Ai Weiwei: How Censorship Works

Life in China is saturated with pretense. People feign ignorance and speak in ambiguities. Everyone in China knows that a censorship system exists, but there is very little discussion of why it exists.

.. The content offered by the Chinese state media, after its processing by political censors, is not free information. It is information that has been chosen, filtered and assigned its place, inevitably restricting the free and independent will of readers and viewers.

.. Judgments become distorted and rationality itself begins to slip away. Group behavior can become wild, abnormal and violent.

.. Whenever the state controls or blocks information, it not only reasserts its absolute power; it also elicits from the people whom it rules a voluntary submission to the system and an acknowledgment of its dominion. This, in turn, supports the axiom of the debased: Accept dependency in return for practical benefits.

.. The self-silenced majority, sycophants of a powerful regime, resentful of people like me who speak out, are doubly bitter because they know that their debasement comes by their own hand.

.. Because the censorship system needs cooperation and tacit understanding from the censored, I disagree with the common view that the censored are simply its victims.

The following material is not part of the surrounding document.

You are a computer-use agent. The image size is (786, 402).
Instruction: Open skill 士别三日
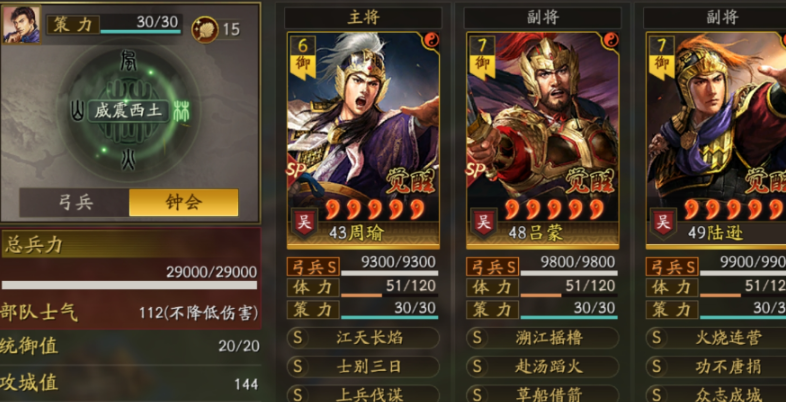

Voluntary self-censorship brings benefits to a person, and the system would not work if the voluntary aspect were not there.

.. Managers of artistic and cultural projects, though, need to do more than that; they need to show proactively that they “get it” and will accommodate the authoritarians and protect their public image. They know that if anything causes unhappiness higher up, a project, and perhaps an organization, will be scrubbed.